Rare STD: Lymphogranuloma venereum (LGV) (12/04) PDF Print E-mail

 

Health Officials Issue Alert about Rare Sexually Transmitted Disease --
San Francisco public health officials issued a warning that a rare and potentially debilitating STD reported recently in the Netherlands has turned up among a small number of patients in the city.

Known as lymphogranuloma venereum, or LGV, the disease is a form of the common sexually transmitted disease chlamydia -- but this particular strain can cause scarring of the genitals and colon, and can produce a swelling and bursting of lymph glands near the groin.

 

Although the disease is seldom seen outside of poor, tropical nations, doctors in Rotterdam reported 92 cases among gay men during a 17-month period ending in September. Isolated cases have also been reported in Belgium, France, Sweden and Atlanta, Ga.
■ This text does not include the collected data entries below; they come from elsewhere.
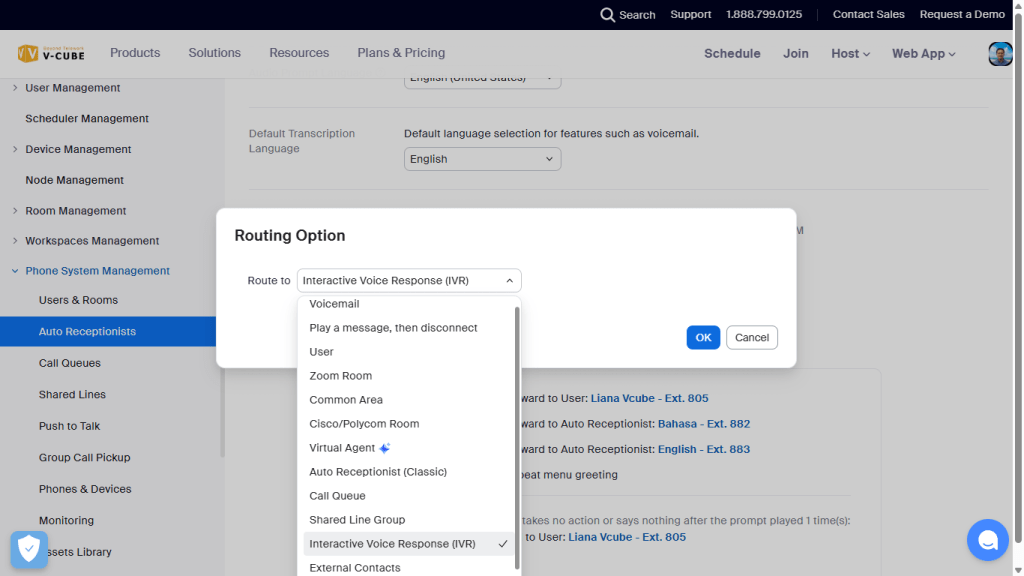Choose Call Queue from routing list
The width and height of the screenshot is (1024, 576).
337,496
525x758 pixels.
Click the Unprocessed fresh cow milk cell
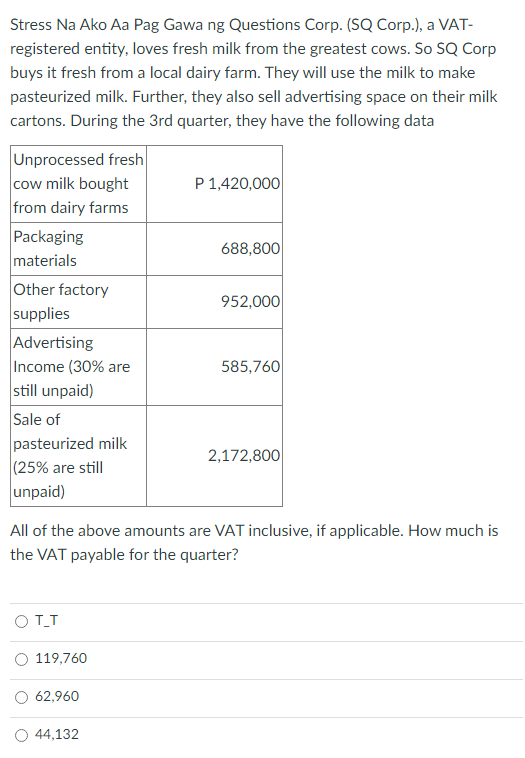[78, 184]
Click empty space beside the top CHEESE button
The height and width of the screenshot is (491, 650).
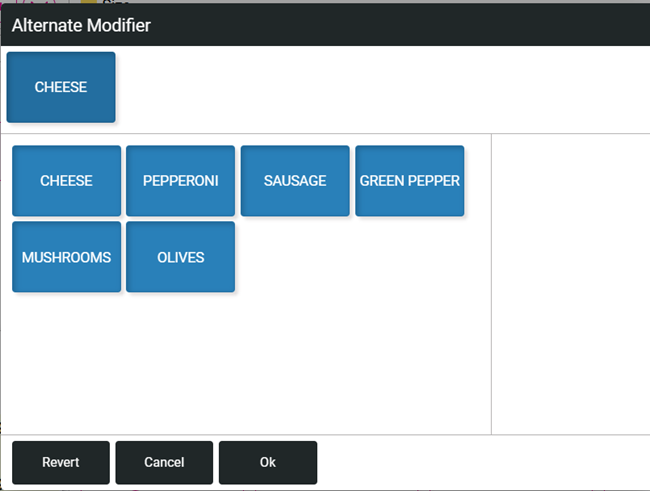pos(380,88)
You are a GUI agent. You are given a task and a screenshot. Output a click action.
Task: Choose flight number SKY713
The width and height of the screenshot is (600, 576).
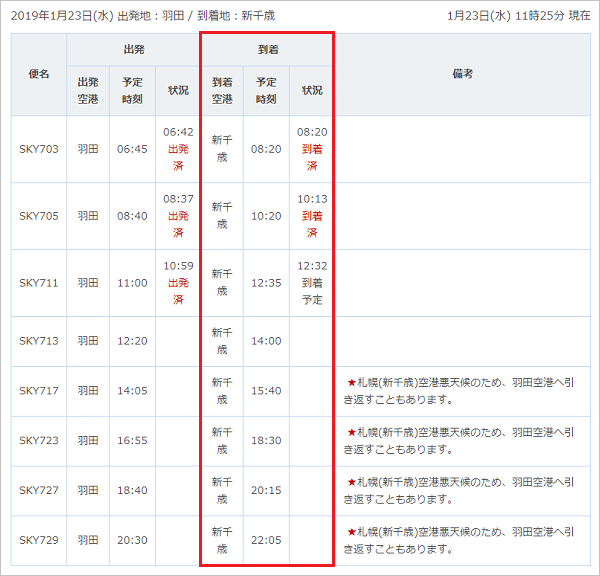tap(39, 341)
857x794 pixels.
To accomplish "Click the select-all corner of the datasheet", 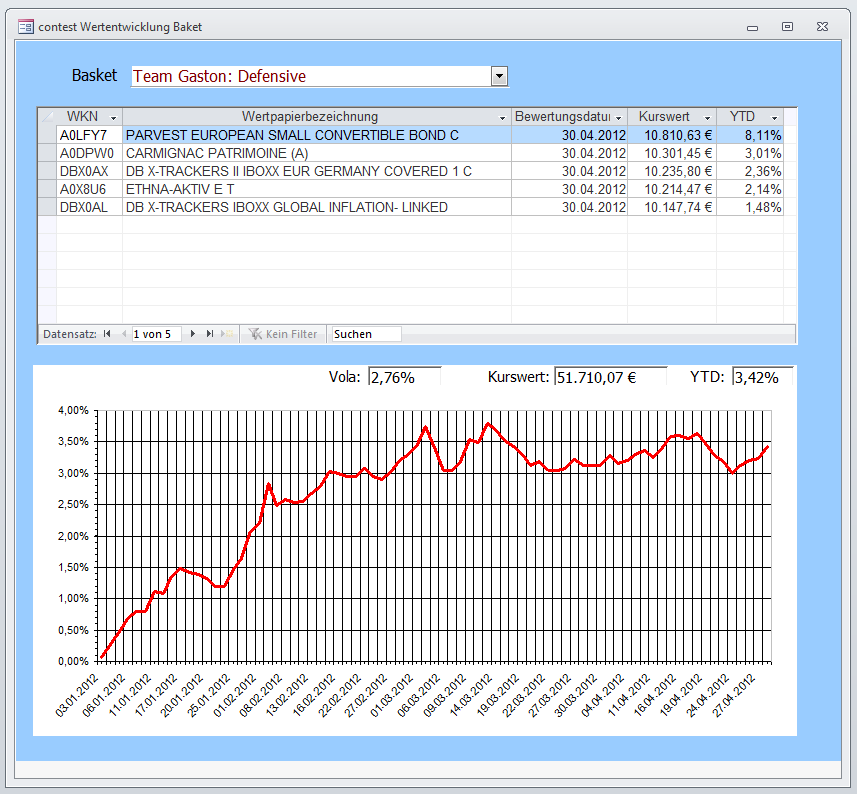I will click(46, 117).
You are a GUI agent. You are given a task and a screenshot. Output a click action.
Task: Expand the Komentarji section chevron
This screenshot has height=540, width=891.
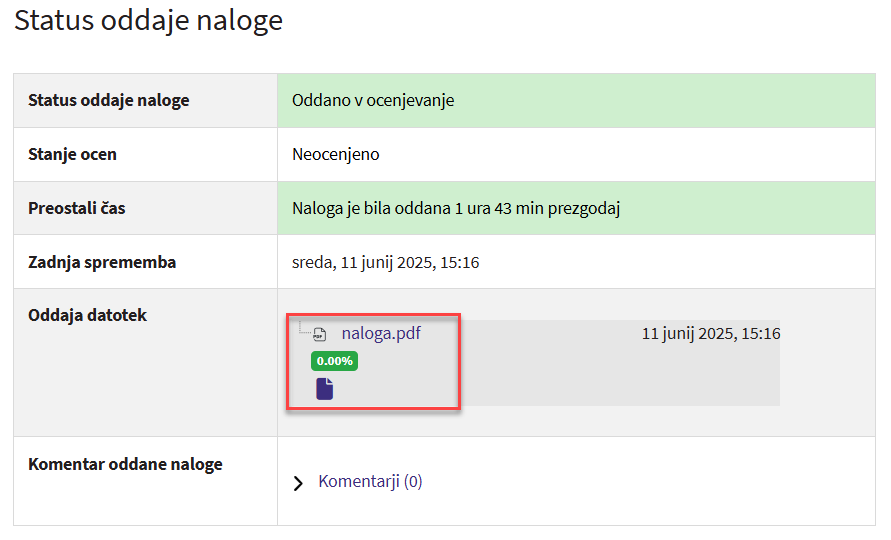pos(298,483)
In November, doctors at San Francisco's City Clinic treated one man with the disease, and subsequent tests of stored specimens spotted three other cases that occurred this summer but had gone undetected by conventional screens. None of the four patients who were found to have the STD in San Francisco had visited the Netherlands, an indication there may be other cases yet to be discovered in the city, said Dr. Sam Mitchell, a Department of Public Health epidemiologist.

The four cases in San Francisco were among gay men, some of whom also tested positive for HIV, the virus that causes AIDS. Mitchell said there is no indication that HIV-positive patients are at higher risk for complications of LGV, but there is concern that a patient with the chlamydia infection might be more prone to contract HIV because of the ulceration caused by the bacteria.
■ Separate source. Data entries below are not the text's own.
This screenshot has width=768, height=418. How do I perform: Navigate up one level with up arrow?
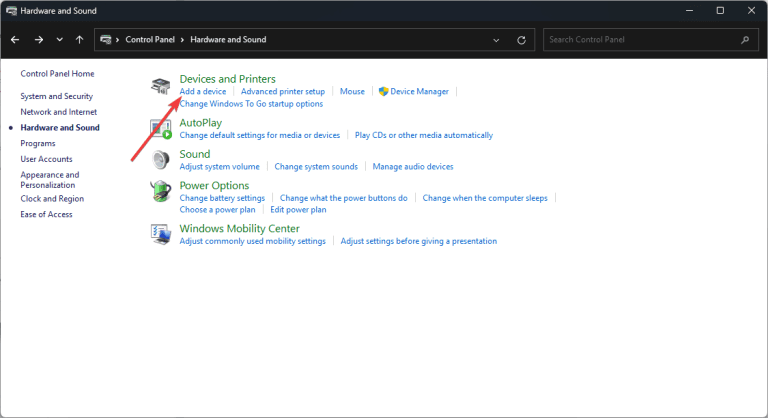tap(79, 40)
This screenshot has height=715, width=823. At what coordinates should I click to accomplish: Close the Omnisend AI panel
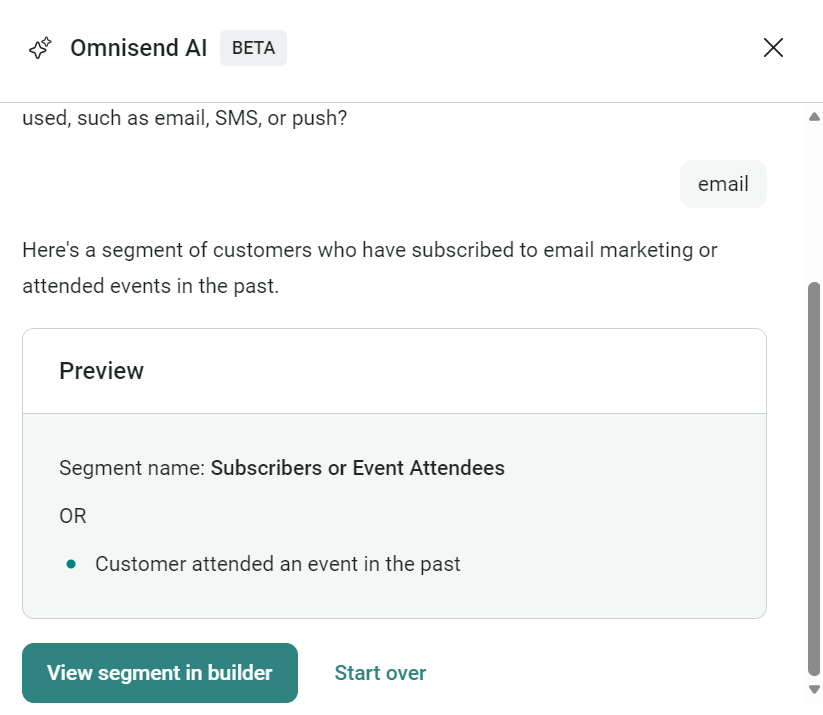coord(773,47)

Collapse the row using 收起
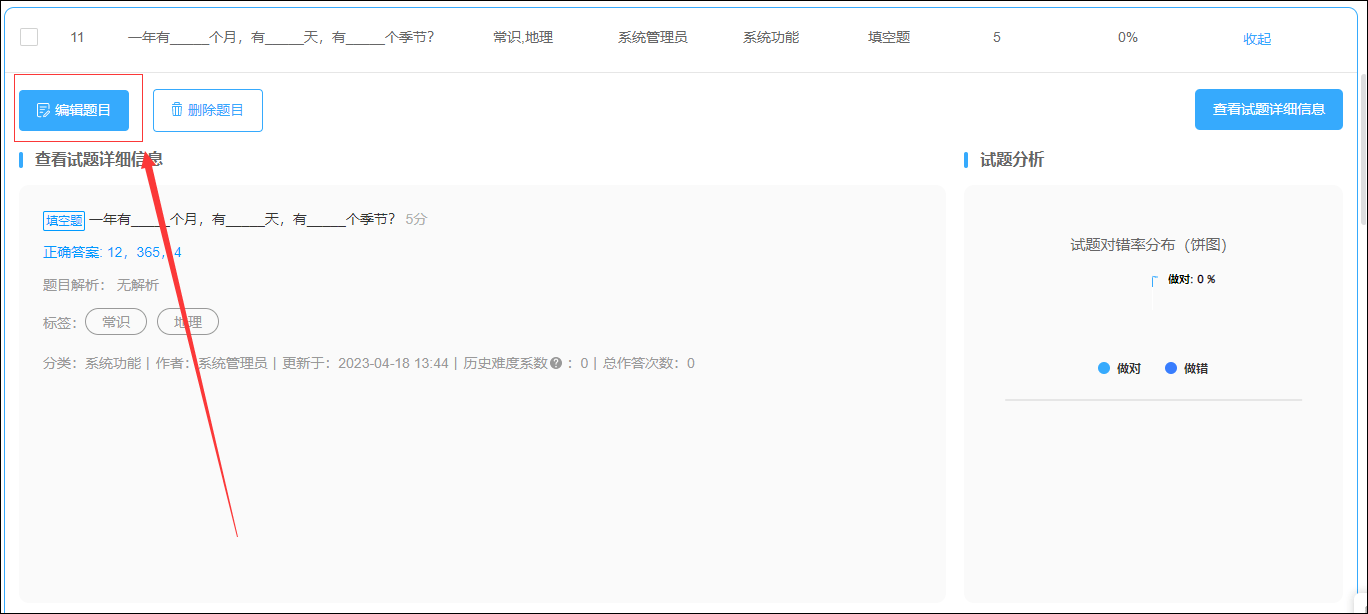click(x=1256, y=39)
As unpleasant as this form of chlamydia may be, it is easily treatable if caught in time. "The idea is to knock it out quickly. If it circulates widely, it could be quite challenging," Mitchell said. Treating LGV successfully requires a three-week course of antibiotics, instead of the single dose of medicine used to treat common strains of chlamydia.
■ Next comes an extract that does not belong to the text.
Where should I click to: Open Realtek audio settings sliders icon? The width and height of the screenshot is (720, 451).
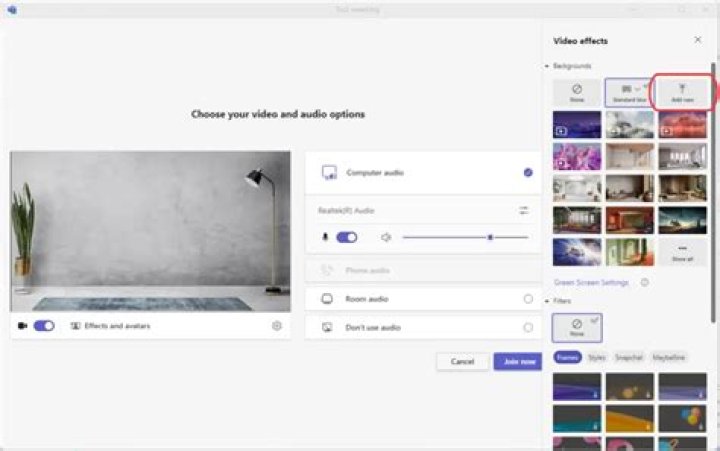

Because it is difficult to distinguish early infections of LGV from the more benign microbes, Mitchell said the city is recommending that doctors treat all cases of rectal chlamydia with the three-week regimen. "We think doctors should err on the side of caution," he said. City epidemiologists found the three additional cases by screening samples taken from more than 100 patients treated for rectal chlamydia in the past year. [The San Francisco Chronicle, 12/21/04]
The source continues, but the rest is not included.